Given request 1: Quote the passage of the jazz essay from "New York shamelessly" through "of art forms.", word for word.

— Start of Selected text —

New York shamelessly proclaims itself as the capital of the better things in life, like art, fashion, theatre and literature. London and Paris might legitimately object to some of those, but when it comes to jazz, New York has a strong argument. Although the term 'jazz' was first coined in New Orleans 100 years ago, many of the key figures in its development like Parker, Coltrane, Monk and Miles Davis, all gravitated to New York, making it the epicentre of this most American of art forms.
When I first moved to the city in the early 1990s, I was already a jazz fan, having spent many afternoons in Glasgow listening to Bobby Wishart at the Halt Bar. But an early experience of sitting in an East Village club, mesmerised by the raucous improvisations of the Mingus Big Band, was a true revelation.
While the Village Vanguard, the Blue Note, and other smaller clubs still play a central role in the vibrant New York jazz scene, the high temple is now clearly Jazz at Lincoln Centre (JALC), where I worship regularly with my 15-year-old tenor-sax-playing son. JALC was founded 30 years ago by virtuoso trumpeter and composer Wynton Marsalis, and its mission has always gone beyond presenting the music to encompass education, advocacy and preservation.
JALC's zeal to protect and sustain what, by its improvisational nature, is a transient musical form, is sometimes taken to extremes. During a recent Dizzy Gillespie-themed big band night, a stylishly-dressed narrator walked on to the stage mid-tune, holding an old radio microphone, and brought the music to an abrupt halt by starting to talk loudly about a Yankees baseball game. The explanation was that there were never any written charts found for this Dizzy composition, so the only trace of it was a radio recording that ran over and got cut off by the sports news. Not knowing how it was meant to end, the JALC arrangers just transcribed it up to the point where it was so rudely interrupted.
I love these big celebratory and educational nights in the Rose Theatre, but often the true joy of music comes from unexpected gifts – the stochastic stumbling into something new, exciting and truly memorable. I received such a gift a few weeks ago. I had arranged to stay in New York on a Tuesday night rather than going home to Connecticut, but the business dinner I was attending got cancelled at short notice. I could have gone home, but I had a 7am breakfast meeting arranged in the city the next day, so I popped open my favourite 'what's on' guide and started browsing. Nothing at the Blue Note or the Vanguard caught my eye, but Dizzy's Club at JALC had an interesting event. A one-night-only, one-set-only, debut album launch by a drummer-led trio I'd never heard of, and it had the added attraction of being free.

— End of Selected text —
— Start of Data section —

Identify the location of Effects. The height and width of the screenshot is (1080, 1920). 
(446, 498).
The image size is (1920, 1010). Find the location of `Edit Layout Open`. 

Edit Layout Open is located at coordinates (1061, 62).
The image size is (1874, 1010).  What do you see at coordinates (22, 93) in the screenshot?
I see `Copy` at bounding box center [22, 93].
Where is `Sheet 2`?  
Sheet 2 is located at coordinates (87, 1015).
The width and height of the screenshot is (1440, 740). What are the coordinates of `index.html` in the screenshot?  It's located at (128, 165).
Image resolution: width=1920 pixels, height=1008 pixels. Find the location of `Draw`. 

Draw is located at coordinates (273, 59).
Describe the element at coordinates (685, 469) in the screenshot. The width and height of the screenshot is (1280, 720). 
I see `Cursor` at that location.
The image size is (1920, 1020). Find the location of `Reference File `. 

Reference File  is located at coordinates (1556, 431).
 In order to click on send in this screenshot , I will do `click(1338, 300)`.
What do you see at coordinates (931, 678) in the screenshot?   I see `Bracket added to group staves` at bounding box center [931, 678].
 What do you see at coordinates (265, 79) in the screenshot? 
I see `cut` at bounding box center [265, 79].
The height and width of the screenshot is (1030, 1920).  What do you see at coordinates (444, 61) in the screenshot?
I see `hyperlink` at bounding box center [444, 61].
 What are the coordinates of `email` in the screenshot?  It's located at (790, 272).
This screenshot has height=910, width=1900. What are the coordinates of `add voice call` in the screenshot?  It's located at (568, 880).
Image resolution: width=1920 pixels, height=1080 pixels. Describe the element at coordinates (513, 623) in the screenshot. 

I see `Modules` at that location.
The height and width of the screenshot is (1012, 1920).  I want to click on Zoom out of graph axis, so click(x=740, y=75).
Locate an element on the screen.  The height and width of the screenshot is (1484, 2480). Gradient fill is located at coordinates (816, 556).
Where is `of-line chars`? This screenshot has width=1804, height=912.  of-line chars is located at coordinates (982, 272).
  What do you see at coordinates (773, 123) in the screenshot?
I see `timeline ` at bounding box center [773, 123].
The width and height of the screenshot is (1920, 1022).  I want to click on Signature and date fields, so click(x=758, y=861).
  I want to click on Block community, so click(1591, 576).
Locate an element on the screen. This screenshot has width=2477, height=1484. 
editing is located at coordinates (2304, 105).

— End of Data section —

Given request 2: In the entries, rewrite the stretch from the line containing "The height and width of the screenshot is (1030, 1920)." through the line containing "coordinates (982, 272).", changing "email" to "e-mail" and keeping everything else the same. Give only those lines.

Problem solution 1:
New York shamelessly proclaims itself as the capital of the better things in life, like art, fashion, theatre and literature. London and Paris might legitimately object to some of those, but when it comes to jazz, New York has a strong argument. Although the term 'jazz' was first coined in New Orleans 100 years ago, many of the key figures in its development like Parker, Coltrane, Monk and Miles Davis, all gravitated to New York, making it the epicentre of this most American of art forms.

Problem solution 2:
The height and width of the screenshot is (1030, 1920).  What do you see at coordinates (444, 61) in the screenshot?
I see `hyperlink` at bounding box center [444, 61].
 What are the coordinates of `e-mail` in the screenshot?  It's located at (790, 272).
This screenshot has height=910, width=1900. What are the coordinates of `add voice call` in the screenshot?  It's located at (568, 880).
Image resolution: width=1920 pixels, height=1080 pixels. Describe the element at coordinates (513, 623) in the screenshot. 

I see `Modules` at that location.
The height and width of the screenshot is (1012, 1920).  I want to click on Zoom out of graph axis, so click(x=740, y=75).
Locate an element on the screen.  The height and width of the screenshot is (1484, 2480). Gradient fill is located at coordinates (816, 556).
Where is `of-line chars`? This screenshot has width=1804, height=912.  of-line chars is located at coordinates (982, 272).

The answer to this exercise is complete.